Das Kollegialprinzip: Bei Meinungssverschiedenheiten zwischen Ministerien entscheidet die ganze Regierung.

Die Richtlinienkompetenz: Die Kanzlerin bestimmt die „Richtlinien der Politik“.

Was gilt nun für die Frage, ob anderswo registrierte Flüchtlinge an der deutschen Grenzen künftig zurückgewiesen werden?

Für Seehofer und die CSU ist das eine einfache Frage des Verwaltungsvollzugs, über die er im Rahmen seiner Ressortverantwortung selbst entscheiden kann. Auch in seinem angekündigten Masterplan für Migration seien die Zurückweisungen nur eine von 63 Maßnahmen, also nur ein Detail.

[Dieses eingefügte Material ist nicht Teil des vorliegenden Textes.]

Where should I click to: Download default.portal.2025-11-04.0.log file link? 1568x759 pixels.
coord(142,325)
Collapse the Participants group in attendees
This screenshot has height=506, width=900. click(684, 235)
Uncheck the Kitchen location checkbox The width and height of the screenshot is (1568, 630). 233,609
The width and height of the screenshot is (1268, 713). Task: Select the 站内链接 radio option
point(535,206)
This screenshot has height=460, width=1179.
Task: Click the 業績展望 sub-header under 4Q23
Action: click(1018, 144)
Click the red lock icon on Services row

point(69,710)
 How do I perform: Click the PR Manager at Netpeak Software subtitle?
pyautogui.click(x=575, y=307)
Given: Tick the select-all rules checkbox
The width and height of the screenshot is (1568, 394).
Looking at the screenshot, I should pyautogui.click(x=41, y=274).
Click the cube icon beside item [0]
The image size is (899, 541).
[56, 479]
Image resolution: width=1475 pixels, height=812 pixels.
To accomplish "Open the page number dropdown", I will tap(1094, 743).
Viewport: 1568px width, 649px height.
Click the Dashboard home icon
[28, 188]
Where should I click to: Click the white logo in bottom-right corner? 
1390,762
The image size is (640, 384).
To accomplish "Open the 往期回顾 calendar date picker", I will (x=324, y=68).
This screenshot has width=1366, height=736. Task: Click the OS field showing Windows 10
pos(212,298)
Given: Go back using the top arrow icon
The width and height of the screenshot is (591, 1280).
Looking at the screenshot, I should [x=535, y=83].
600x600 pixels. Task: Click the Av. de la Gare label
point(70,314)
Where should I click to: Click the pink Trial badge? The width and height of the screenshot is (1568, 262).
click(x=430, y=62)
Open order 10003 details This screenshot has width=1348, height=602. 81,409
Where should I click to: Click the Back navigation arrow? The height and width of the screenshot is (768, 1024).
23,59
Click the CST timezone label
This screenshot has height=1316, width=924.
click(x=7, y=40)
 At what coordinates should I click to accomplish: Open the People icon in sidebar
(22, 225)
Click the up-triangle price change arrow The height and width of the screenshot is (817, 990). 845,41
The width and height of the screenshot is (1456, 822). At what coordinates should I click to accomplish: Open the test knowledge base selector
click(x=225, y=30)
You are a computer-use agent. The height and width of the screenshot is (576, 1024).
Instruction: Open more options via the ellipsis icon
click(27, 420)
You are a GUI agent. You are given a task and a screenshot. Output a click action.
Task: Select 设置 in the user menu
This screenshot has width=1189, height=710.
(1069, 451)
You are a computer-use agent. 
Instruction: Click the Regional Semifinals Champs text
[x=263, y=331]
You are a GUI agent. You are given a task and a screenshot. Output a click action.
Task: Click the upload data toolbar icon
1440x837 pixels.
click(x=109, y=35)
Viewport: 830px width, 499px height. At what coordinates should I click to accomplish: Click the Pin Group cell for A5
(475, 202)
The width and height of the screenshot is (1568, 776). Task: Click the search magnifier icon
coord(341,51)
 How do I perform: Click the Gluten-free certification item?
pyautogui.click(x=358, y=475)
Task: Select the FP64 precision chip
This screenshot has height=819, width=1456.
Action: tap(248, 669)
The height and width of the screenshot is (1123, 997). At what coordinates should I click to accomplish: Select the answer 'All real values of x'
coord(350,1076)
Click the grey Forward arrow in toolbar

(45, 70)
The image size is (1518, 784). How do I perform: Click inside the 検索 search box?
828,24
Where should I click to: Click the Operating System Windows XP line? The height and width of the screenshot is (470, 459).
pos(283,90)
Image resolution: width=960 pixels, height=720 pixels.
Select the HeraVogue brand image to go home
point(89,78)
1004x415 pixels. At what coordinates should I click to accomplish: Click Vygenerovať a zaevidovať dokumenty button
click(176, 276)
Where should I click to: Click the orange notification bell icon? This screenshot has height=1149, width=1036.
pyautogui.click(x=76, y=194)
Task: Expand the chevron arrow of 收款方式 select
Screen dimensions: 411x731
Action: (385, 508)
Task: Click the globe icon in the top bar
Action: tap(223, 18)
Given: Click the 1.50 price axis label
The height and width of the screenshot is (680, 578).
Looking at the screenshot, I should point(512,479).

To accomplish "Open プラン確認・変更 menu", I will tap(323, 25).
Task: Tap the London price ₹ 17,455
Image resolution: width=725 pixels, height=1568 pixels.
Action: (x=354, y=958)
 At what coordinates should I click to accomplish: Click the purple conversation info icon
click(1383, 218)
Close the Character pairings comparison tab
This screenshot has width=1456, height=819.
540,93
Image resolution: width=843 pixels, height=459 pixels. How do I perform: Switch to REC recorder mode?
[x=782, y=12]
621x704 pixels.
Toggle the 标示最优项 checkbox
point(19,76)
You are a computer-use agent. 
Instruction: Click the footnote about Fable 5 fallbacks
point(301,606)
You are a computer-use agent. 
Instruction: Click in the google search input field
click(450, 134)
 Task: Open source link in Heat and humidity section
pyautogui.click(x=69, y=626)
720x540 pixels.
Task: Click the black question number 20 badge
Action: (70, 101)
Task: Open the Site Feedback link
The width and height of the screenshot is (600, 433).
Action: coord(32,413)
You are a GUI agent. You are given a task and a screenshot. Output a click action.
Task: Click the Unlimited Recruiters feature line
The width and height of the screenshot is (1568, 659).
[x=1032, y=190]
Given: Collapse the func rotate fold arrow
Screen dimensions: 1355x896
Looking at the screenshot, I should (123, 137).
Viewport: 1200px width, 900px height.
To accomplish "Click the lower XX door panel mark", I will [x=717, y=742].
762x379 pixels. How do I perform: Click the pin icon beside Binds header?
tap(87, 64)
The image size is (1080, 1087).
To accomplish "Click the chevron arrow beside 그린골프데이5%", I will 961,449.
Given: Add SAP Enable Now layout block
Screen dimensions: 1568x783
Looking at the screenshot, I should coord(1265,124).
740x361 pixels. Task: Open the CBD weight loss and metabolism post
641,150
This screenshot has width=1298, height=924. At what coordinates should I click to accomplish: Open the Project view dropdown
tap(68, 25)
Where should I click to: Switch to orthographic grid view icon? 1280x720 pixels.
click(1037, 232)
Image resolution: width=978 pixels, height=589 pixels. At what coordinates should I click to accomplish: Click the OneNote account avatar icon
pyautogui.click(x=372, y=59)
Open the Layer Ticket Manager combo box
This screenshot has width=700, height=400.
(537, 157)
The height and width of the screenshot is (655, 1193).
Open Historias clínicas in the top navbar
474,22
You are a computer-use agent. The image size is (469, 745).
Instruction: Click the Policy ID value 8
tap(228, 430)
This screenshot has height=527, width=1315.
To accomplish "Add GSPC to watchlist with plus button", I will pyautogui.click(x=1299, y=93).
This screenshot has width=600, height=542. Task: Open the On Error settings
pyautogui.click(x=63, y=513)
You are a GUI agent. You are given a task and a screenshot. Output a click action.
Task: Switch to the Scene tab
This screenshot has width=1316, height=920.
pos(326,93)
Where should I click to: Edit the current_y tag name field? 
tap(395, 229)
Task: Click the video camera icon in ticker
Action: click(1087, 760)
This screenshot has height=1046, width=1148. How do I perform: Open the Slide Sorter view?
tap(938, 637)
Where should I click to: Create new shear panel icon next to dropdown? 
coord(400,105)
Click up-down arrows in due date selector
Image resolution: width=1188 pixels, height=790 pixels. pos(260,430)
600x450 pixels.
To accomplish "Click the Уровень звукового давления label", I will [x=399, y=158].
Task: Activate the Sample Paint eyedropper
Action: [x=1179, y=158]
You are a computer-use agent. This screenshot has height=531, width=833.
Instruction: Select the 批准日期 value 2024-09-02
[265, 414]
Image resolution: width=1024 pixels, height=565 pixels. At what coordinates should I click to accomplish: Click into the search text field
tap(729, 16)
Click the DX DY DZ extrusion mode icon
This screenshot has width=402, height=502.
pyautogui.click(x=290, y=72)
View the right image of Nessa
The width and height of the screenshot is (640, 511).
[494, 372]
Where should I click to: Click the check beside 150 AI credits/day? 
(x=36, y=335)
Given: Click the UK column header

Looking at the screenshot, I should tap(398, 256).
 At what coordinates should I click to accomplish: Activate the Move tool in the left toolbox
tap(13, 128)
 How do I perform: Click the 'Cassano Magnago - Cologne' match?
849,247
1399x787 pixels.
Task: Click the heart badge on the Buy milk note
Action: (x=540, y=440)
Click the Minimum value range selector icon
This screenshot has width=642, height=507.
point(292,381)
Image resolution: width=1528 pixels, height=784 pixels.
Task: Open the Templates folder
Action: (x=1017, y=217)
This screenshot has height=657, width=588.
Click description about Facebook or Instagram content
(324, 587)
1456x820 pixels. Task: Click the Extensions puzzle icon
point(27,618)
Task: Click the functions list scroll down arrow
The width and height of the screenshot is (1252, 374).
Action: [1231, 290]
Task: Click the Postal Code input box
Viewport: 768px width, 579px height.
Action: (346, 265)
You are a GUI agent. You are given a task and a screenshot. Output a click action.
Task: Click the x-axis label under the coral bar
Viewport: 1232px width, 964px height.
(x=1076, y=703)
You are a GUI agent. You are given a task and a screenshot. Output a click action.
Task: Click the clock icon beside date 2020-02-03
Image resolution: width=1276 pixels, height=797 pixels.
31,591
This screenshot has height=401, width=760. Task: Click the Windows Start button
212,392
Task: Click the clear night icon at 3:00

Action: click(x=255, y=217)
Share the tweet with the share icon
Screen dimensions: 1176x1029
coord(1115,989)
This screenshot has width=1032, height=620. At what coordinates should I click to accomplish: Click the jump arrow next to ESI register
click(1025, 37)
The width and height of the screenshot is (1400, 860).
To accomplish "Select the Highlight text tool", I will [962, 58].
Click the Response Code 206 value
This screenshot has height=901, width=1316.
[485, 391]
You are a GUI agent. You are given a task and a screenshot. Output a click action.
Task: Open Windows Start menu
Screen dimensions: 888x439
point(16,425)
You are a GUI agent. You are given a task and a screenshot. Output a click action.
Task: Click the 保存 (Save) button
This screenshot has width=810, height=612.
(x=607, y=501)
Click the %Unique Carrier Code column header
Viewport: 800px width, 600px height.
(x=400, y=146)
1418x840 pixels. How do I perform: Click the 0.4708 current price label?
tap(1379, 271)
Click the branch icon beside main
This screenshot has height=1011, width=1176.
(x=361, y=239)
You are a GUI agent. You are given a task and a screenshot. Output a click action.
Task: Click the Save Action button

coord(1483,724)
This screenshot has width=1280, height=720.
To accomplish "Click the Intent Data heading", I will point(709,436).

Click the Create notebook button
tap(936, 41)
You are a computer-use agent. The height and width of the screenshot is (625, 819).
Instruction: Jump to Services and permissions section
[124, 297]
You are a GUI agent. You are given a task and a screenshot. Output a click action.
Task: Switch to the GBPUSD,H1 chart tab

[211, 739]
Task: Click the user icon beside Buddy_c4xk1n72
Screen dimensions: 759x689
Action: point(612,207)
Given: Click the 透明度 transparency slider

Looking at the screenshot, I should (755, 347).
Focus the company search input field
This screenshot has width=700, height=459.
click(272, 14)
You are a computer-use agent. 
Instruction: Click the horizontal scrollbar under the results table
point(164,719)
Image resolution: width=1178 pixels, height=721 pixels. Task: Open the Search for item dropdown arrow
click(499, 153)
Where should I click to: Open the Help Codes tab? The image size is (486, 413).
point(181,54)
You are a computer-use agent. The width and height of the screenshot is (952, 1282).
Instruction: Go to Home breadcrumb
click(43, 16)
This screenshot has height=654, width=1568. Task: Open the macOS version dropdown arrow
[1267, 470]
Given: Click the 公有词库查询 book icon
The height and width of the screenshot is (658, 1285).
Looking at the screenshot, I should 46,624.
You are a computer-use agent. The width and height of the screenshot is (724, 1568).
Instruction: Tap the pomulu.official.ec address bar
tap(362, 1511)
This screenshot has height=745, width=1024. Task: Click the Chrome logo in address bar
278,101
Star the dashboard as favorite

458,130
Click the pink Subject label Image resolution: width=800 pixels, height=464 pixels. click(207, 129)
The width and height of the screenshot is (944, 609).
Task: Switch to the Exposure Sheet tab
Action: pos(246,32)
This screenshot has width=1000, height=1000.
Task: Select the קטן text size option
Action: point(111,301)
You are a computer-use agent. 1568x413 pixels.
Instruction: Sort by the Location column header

Seehofers Argumentation ist angesichts der Entwicklung der letzten Tage, aber auch der letzten Jahre geradezu absurd. 2016 hat Seehofer den Verzicht auf Zurückweisungen als „Herrschaft des Unrechts“ bezeichnet und damit in die Nähe einer Diktatur gerückt. Derzeit droht er mit seinem Vorstoß die Koalition zu sprengen.

Auf der anderen Seite hat Kanzlerin Merkel erklärt, es sei eine Frage der Richtlinienkompetenz, sollte Seehofer eine einseitige, nicht abgestimmte Maßnahme zu Lasten Dritter in Kraft setzen.Merkel warnt vor einem „Infragestellen des europäischen Einigungswerks“. Wenn eine Detailfrage so aufgeladen und überhöht wird, kann sich die Kanzlerin hier zweifellos auf ihre Richtlinienkompetenz berufen.

Sollte Seehofer sich weigern, müsste Merkel ihn entlassen

In der Regierungspraxis der letzten Jahrzehnte spielte die Richtlinienkompetenz allerdings fast keine Rolle. Insbesondere bei Konflikten zwischen Koalitionspartnern suchte man fast immer einen Kompromiss. Die Kanzlerin könnte sich zwar im Kabinett mit der Richtlinienkompetenz durchsetzen. Spätestens für ein Gesetz braucht die Regierung aber auch Mehrheiten im Bundestag, die sie nur erhält, wenn sie die Verständigung mit allen Regierungspartnern sucht.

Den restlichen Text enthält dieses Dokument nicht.